Texte de la page.
Publié le 22 Jul 2020 - 07:24
ECHEC RENCONTRE AVEC LE MINISTRE

Les greffiers dénoncent un dilatoire

 

Réunis pendant plusieurs tours d’horloge hier, le ministère de la Justice et le Sytjust n’ont pu trouver aucun accord pour sortir de la crise.

 

Les nuages continuent de s’amonceler au-dessus de l’institution judiciaire. La rencontre, tant attendue hier entre la tutelle et les travailleurs de la justice, n’a produit aucun résultat probant. Sur tous les points, c’est le statu quo. Aucun engagement concret n’a été pris par les parties pour décanter la situation et soulager les justiciables. Les greffiers vont devoir attendre, au moins jusqu’à mercredi, pour être édifiés sur certains points de leurs revendications.

Leur annonçant une rencontre avec le président de la République à cette date, le ministre a promis de leur revenir. Ainsi leur a-t-il demandé de lever leur mot d’ordre de grève. Hors de question, selon les travailleurs de la Justice qui brandissent l’absence d’avancée.

Parmi les revendications invoquées au cours de cette réunion, il y a eu la question des primes, les fonds communs et la formation des greffiers. D’emblée, le ministère de la Justice a tenu à souligner que la publication des textes relatifs aux fonds communs n’est pas de son ressort ; c’est de la compétence du Secrétariat général du gouvernement. Les travailleurs ont alors sollicité qu’il en touche mot au chef de l’Etat pour faire bouger les lignes, mais n’ont pas eu de réponse satisfaisante.

Votre consigne. Dans l'article sur la grève des greffiers, recopiez le passage allant de « Leur annonçant une » jusqu'à « brandissent l’absence d’avancée. » en substituant « garde des Sceaux » à « ministre ». Le matériel placé plus bas n'est pas nécessaire.

Section des données.
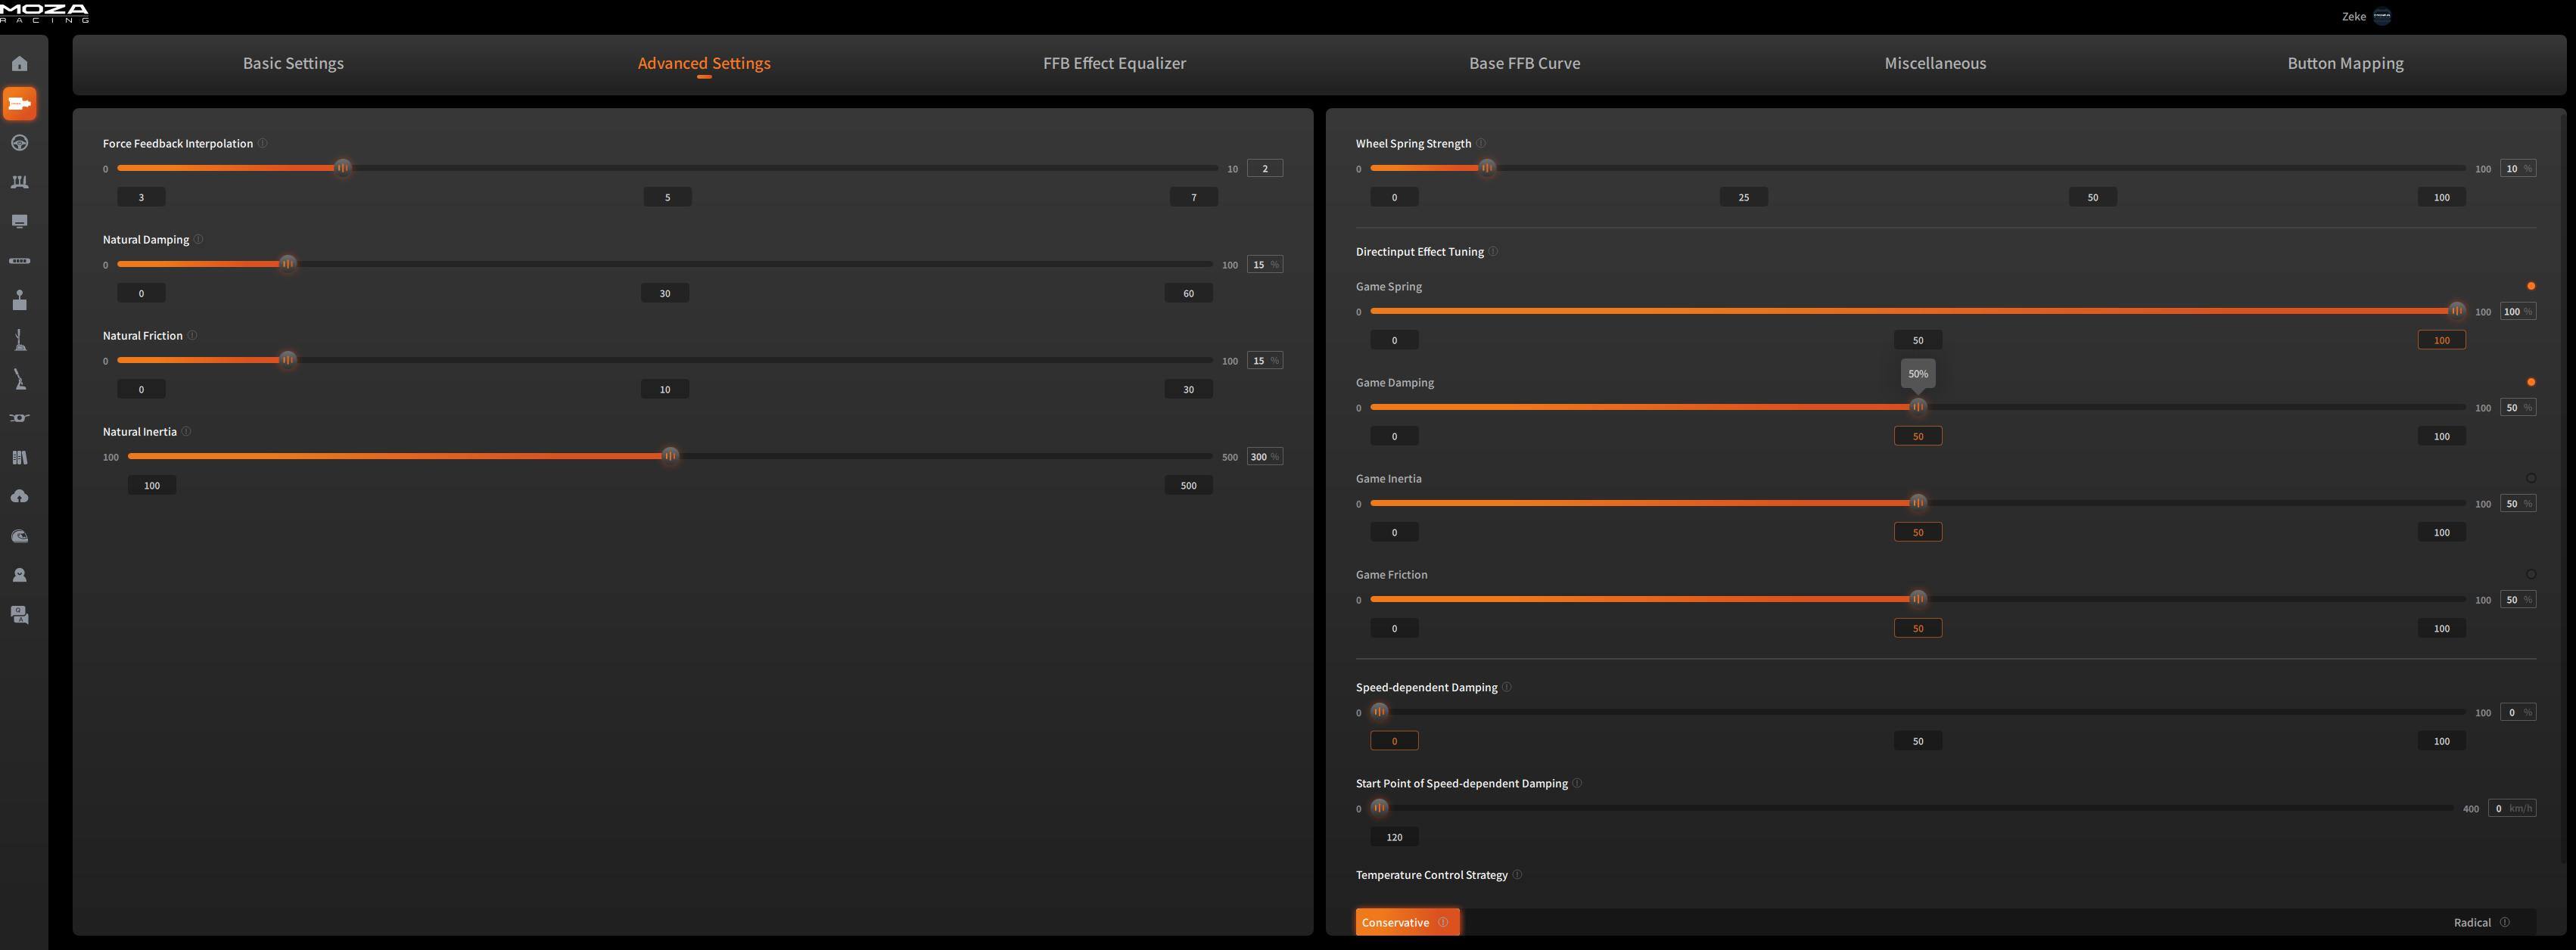This screenshot has height=950, width=2576.
Task: Open the Home sidebar icon
Action: [19, 64]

Réponse attendue.
Leur annonçant une rencontre avec le président de la République à cette date, le garde des Sceaux a promis de leur revenir. Ainsi leur a-t-il demandé de lever leur mot d’ordre de grève. Hors de question, selon les travailleurs de la Justice qui brandissent l’absence d’avancée.